High values of AOT were observed during Hajj season in 29th December 2006, while low values of AOT on 19th January 2009 is the consequence of non-Hajj season which reducing activities around study area. Physical geography and topography of the area corresponding to the surrounding area of rocky mountain known as valley area where enables a weak air flow contribute significantly to the high value of AOT around valley of Mina and Makkah. In addition, the construction activities were actively concentrated at Makkah and Mina produced a lot of dust pollution at nearby area. These variation could be attributed the metrological conditions, despite the little variation between the two successive years and Hajj circumstances. These studies showed that there were high concentrations of air pollutants in the atmosphere, exceeding the standards that are attributed to traffic emission during Hajj season, where about three million people gathered in these limited areas (Al-Jeelani and Ramadhan, 2004; Al-Jeelani, 2009). Also there was very high value of AOT near the Holy Mosque which showed the contribution of pollution by traffic and hajj pilgrimage (Al-Jeelani, 2009; Al-Raddadi, 1996). According to the results, both AOT data retrieved using multi temporal Landsat 7 ETM+ using the multispectral algorithm gives highly correlation with Terra MISR data at particular day. This is clearly seen where average AOT value retrieved using Landsat 7 ETM+ images located in the range of AOT product of Terra MISR value over Makkah, Mina and Arafah are low in non-Hajj season compared to Hajj season.

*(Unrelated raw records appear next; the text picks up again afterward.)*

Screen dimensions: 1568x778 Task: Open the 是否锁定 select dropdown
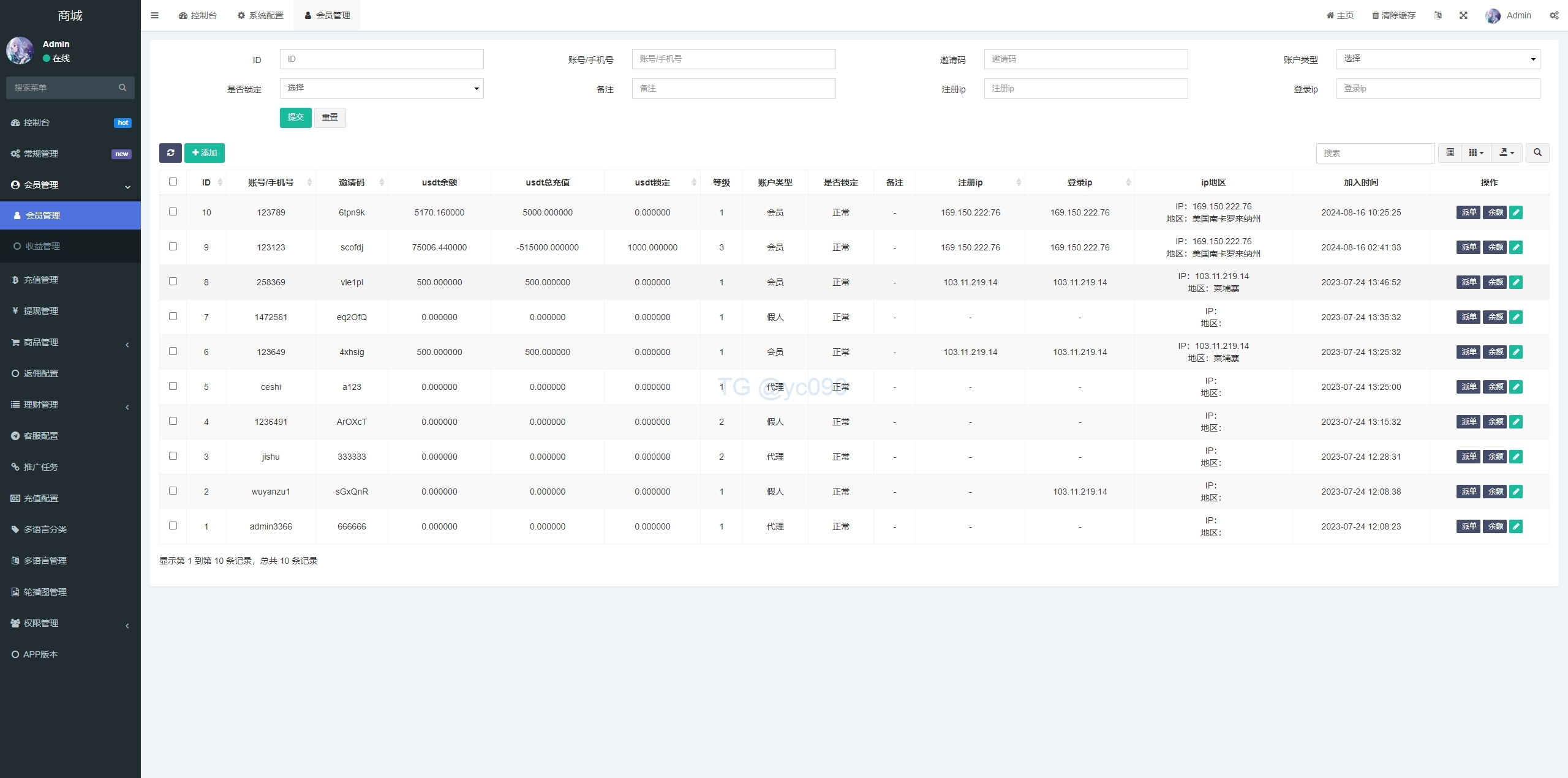pyautogui.click(x=381, y=88)
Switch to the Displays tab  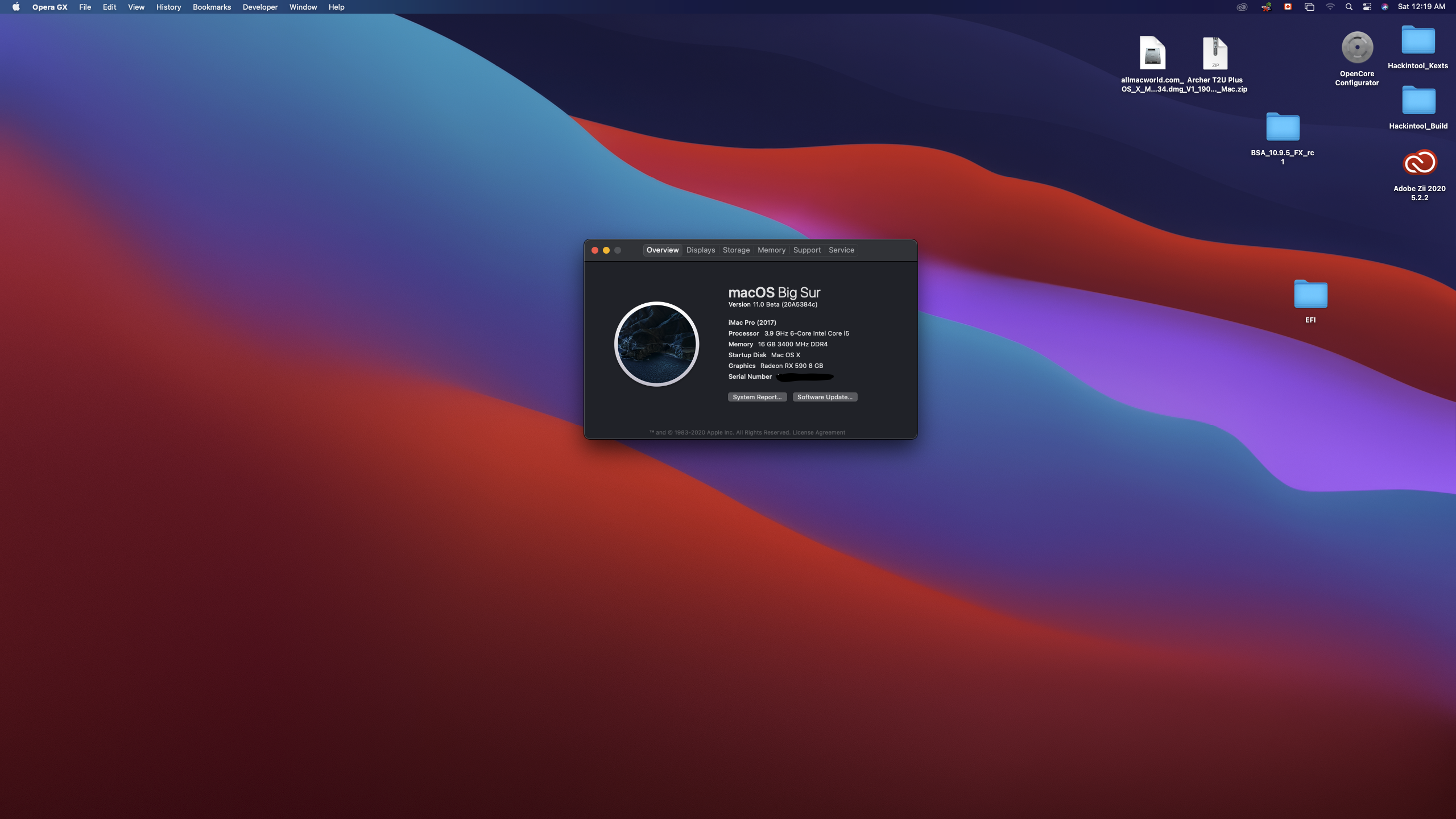[700, 250]
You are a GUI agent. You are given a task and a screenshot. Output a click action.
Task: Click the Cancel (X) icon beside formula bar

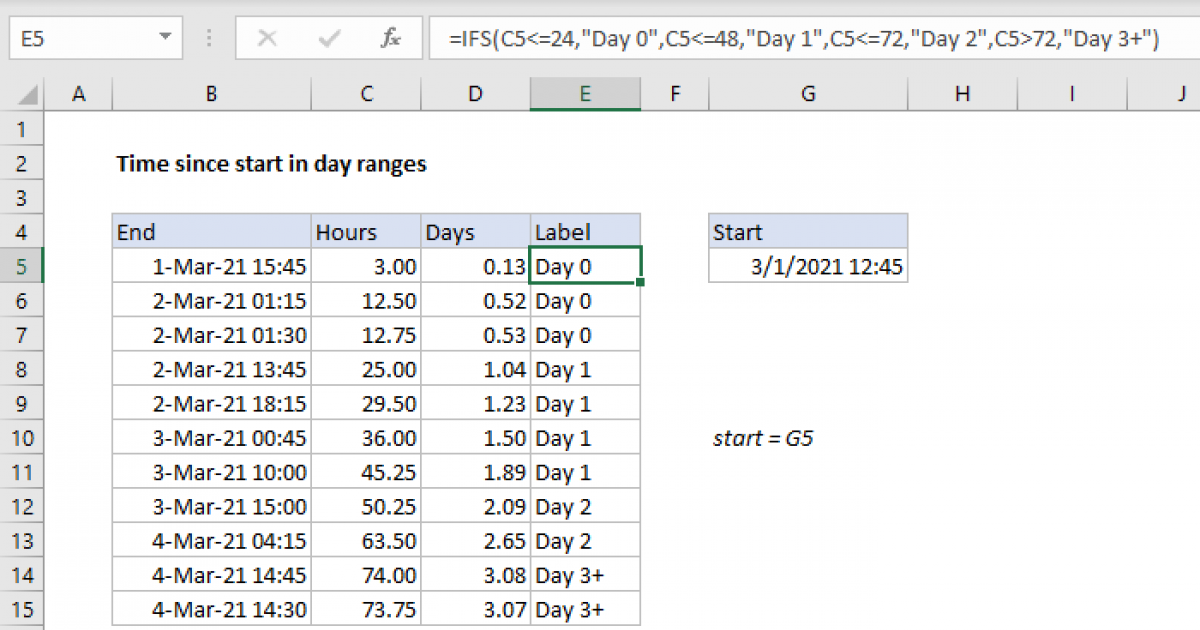click(x=268, y=38)
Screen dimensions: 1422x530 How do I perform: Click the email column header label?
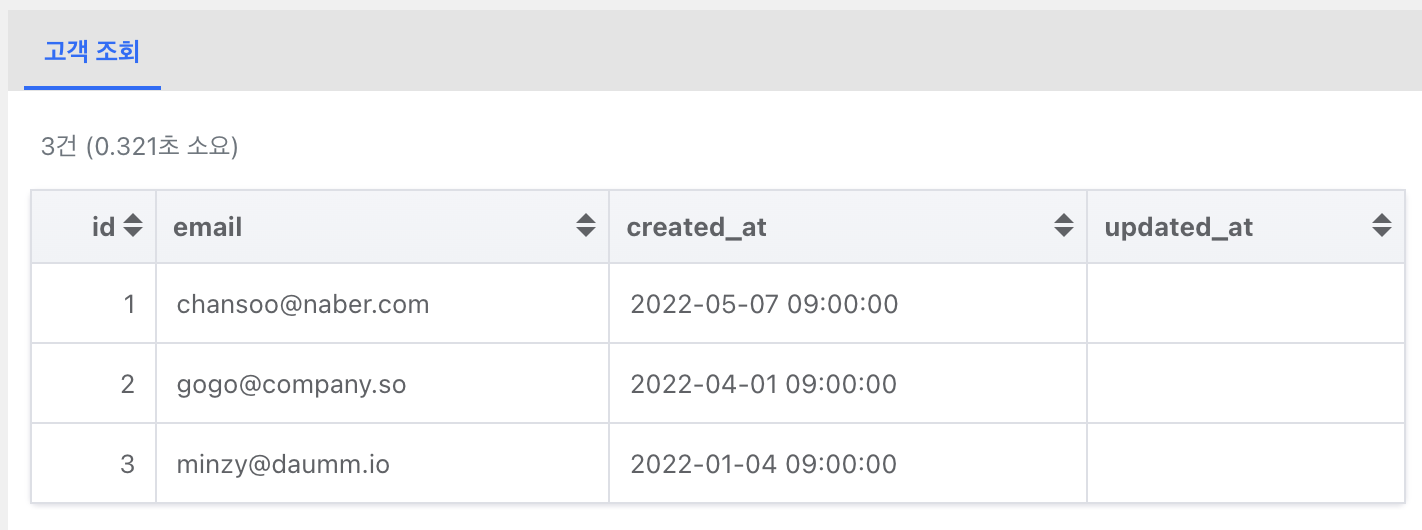tap(208, 227)
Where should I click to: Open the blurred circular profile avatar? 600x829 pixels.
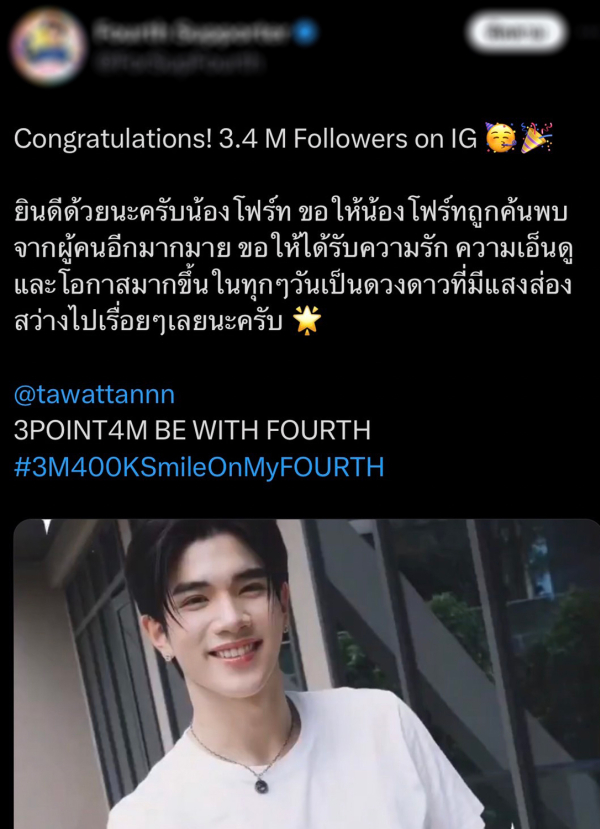pyautogui.click(x=48, y=47)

The number of ground stations present in urban air quality monitoring networks is usually not sufficient to produce reliable maps of particulate distribution over a considerable area. This study indicated that the feasibility of AOT retrieval technique by using a FieldSpec handheld spectroradiometer which shows that all dataset gives the accuracy >0.85 of R coefficient value. From the perspective of the AOT retrieved in this study, the AOT concentrations retrieved and mapped using developed multispectral algorithm in study area have correlation with data product form Terra MODIS and MISR at particular range. The Terra MISR is compatible to be used for the wide range of area with resolution of 0.5x0.5 degree aerosol product where Landsat 7 ETM+ has resolution of 30x30 m more suitable for small range of study area. The proposed technique can be used for the determination of the AOT values from the FieldSpec handheld spectroradiometer with a reasonable accuracy compared to Terra MISR data. The technique is a cheaper alternative to obtaining remotely sensed data for AOT studies.


These researches were supported by USM-RU-PRGS PFIZIK/1001/831020 and FRGS (IPTA) 203/PFIZIK/ 6711107 (Hajj Research). Appreciations are extended to USM and all who involved in this research project. The images and data used in this study were acquired using the GES-DISC Interactive Online Visualization and analysis Infrastructure (Giovanni) as part of the NASA's Goddard Earth Sciences (GES) Data and Information Services Center (DISC).